• Kurze Aufgabe 1:
Beantworte zum Interview mit Katia Ledoux diese Fragen:
(a) In welchem Stockwerk welchen Hauses finden Fotoshooting und Interview statt?
(b) Wo war Ledoux fest engagiert, als Corona kam?
(c) Von welchen beiden Stimmlagen kann die Oper gesungen werden?
• Kurze Aufgabe 2:
Erkläre bitte in ein bis drei Sätzen, warum das Duett zwischen Carmen und Escamillo laut dem Interview mit Katia Ledoux so kurz ist.
• Kurze Aufgabe 3:
Stimmen die folgenden Aussagen mit dem Interview mit Katia Ledoux überein? Antworte jeweils mit Ja oder Nein und zitiere die entscheidenden Worte.
(a) Escamillo ist der einzige Mann, der Carmens „Nein“ akzeptiert.
(b) Ledoux hält das Aussehen für wichtiger als die Ausstrahlung.
(c) Don José glaubt Carmen, dass sie aus der gleichen Gegend kommt.

Katia Ledoux ist tatsächlich ein Ereignis. Auch ohne Bühne. Ihre positive Präsenz ist raumfüllend. Ledoux ist ein Statement.

Wer ist Carmen?

Sie lacht. „Bei der Carmen, die ich verkörpere, geht es nicht um das perfekte Schönheitsideal. Dafür bin ich zu dick, zu Schwarz, zu tollpatschig. Aber Ideal hin oder her: Ich weiß, dass ich verdammt gut aussehe, so, wie ich bin!“

Ist Carmen-Sein sowieso nicht eher eine innere Einstellung, eine Haltung, die völlig entkoppelt ist von optischen Vorurteilen?

Katia Ledoux nickt: „Was macht Carmen attraktiv? Wenn es nur ihre schmale Taille wäre, dann würde das keinen Sinn ergeben. Es ist nicht das, was Menschen fasziniert. Hier beginnt die nächste Frage: Wie inszeniert man Faszination? Ich glaube, es geht um die Liebe zum Leben. Es geht darum, das Glück und die Liebe auch auszustrahlen. Jeder kennt das, wenn man Menschen auf der Straße begegnet, die strahlen. Da kommt dann auch etwas zurück. Und diese Ausstrahlung ist wichtiger als das Aussehen. Jeder Mensch kann daher Carmen sein! (Lacht.) Auch stimmlich: Diese Oper ist so komponiert, dass sie von einem Sopran, aber auch von einem Mezzo gesungen werden kann. Es geht um die Story, die erzählt wird – und auch die kann überall spielen. Das ist einzigartig.“

Jeder Mensch kann Carmen sein!

Katia Ledoux, Mezzosopranistin

Angst, Regeln nicht zu verstehen

Das Fotoshooting und auch das Interview finden im dritten Stock der Volksoper statt. Hier ist eine der Probebühnen, von ihr schaut man durch große Glasfenster hinunter auf die Gürtelbögen. Katia Ledoux war fix am Opernstudio der Zürcher Oper engagiert, als Corona kam, und weil in ganz Europa junge, flexible Sänger*innen gesucht wurden, sang sich Ledoux durch Europa.

„Ich bin ein großer Fan von Escamillo, aber das Duett zwischen Carmen und ihm ist extrem kurz, und ich glaube, dass Bizet es absichtlich so knapp gehalten hat, weil er keine reine Liebesoper machen wollte. Escamillo ist auch der einzige Mann, der Carmens ‚Nein‘ akzeptiert, er ist die einzige Person, die ihre Entscheidungen nie hinterfragt. Das macht etwas ganz Großes mit Carmen. Ja, es geht in der Oper um Liebe, aber es geht auch um Sex und Gewalt und auch um Rassismus. Es gibt diese Szene, als Carmen mit Don José flirten will und zu ihm sagt, dass sie aus der gleichen Gegend kommt. Er antwortet: So, wie du aussiehst, glaube ich das nicht …“

Rassismus kennt Katia Ledoux. Diese Spielart des Bösen hat viele Gesichter. Eines davon war das eines Lehrers. Er fand es lustig, die damalige Studentin mit den Worten „Hallo, mein Quoten­­n***er!“ zu begrüßen.

Einträge aus einer Datenquelle:
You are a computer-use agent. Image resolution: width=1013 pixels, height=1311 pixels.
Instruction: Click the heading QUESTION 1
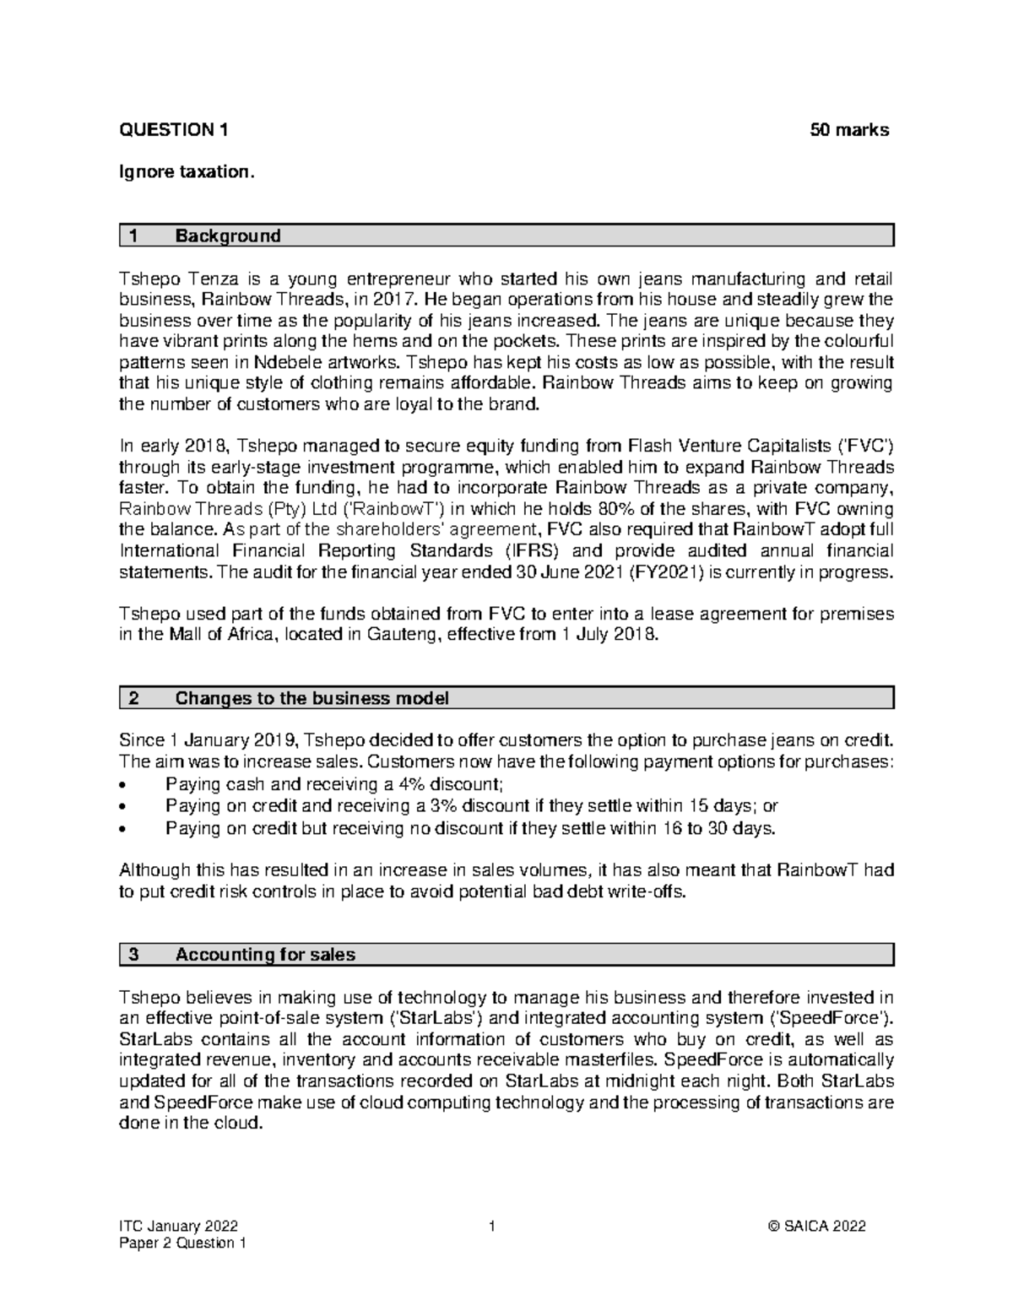pos(173,130)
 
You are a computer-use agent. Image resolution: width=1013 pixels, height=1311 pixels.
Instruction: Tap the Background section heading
pos(227,236)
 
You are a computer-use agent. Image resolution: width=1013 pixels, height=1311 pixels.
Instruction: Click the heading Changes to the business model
pos(311,698)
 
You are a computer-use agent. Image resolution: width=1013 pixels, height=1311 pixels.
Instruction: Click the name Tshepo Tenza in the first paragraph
pos(164,279)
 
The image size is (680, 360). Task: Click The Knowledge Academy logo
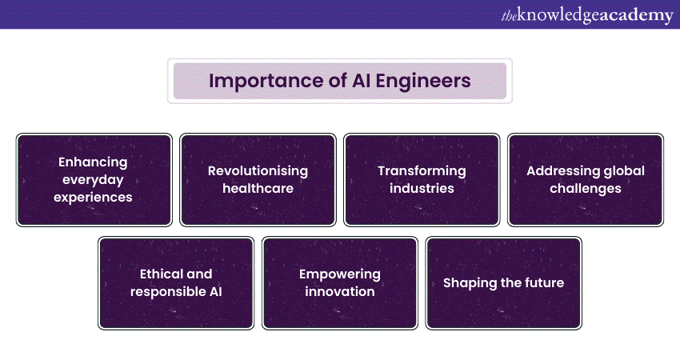click(587, 16)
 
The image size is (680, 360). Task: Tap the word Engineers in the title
click(423, 81)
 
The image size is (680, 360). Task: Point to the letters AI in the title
click(361, 81)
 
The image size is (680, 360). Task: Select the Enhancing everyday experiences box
click(94, 179)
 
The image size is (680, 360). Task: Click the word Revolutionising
click(258, 171)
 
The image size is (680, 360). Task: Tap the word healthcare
click(258, 188)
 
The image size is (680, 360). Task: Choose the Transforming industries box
click(422, 179)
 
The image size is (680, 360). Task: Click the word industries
click(422, 188)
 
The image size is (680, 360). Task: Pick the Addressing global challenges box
click(586, 179)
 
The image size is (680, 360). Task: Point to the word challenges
click(586, 189)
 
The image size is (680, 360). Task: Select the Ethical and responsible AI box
click(176, 282)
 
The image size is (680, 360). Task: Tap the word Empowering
click(339, 274)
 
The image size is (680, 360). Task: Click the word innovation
click(339, 291)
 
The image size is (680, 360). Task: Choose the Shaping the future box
click(503, 282)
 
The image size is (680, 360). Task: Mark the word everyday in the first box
click(93, 180)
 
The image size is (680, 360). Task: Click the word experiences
click(93, 198)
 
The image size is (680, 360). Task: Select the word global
click(625, 171)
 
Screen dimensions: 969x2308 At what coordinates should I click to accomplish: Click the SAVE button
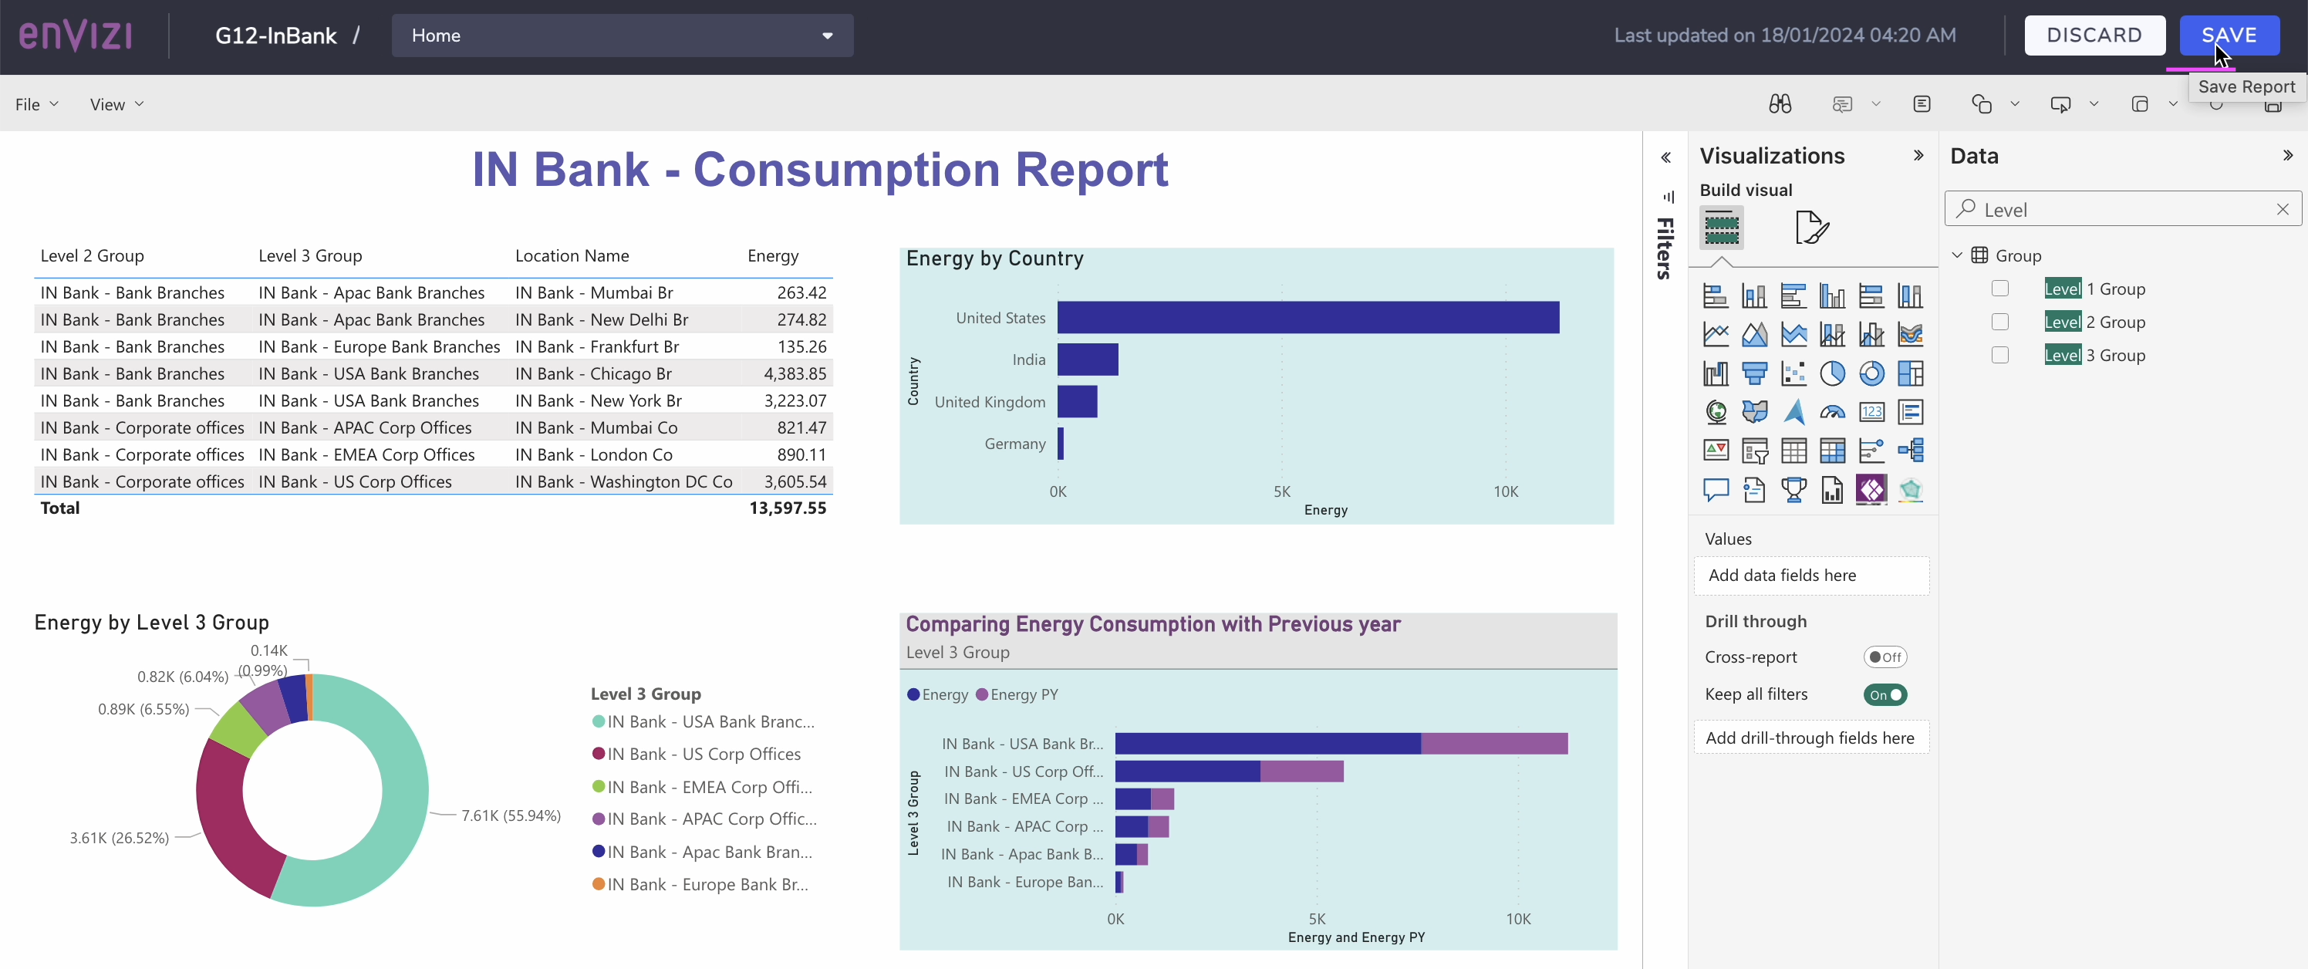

• Richtige Antwort 1:
(a) Im dritten Stock der Volksoper.
(b) Am Opernstudio der Zürcher Oper.
(c) Von einem Sopran und von einem Mezzo.

• Richtige Antwort 2:
Ledoux glaubt, dass Bizet das Duett absichtlich so knapp gehalten hat. Er wollte nach ihrer Ansicht keine reine Liebesoper machen.

• Richtige Antwort 3:
(a) Ja: „Escamillo ist auch der einzige Mann, der Carmens ‚Nein‘ akzeptiert“.
(b) Nein: „Und diese Ausstrahlung ist wichtiger als das Aussehen.“
(c) Nein: „So, wie du aussiehst, glaube ich das nicht …“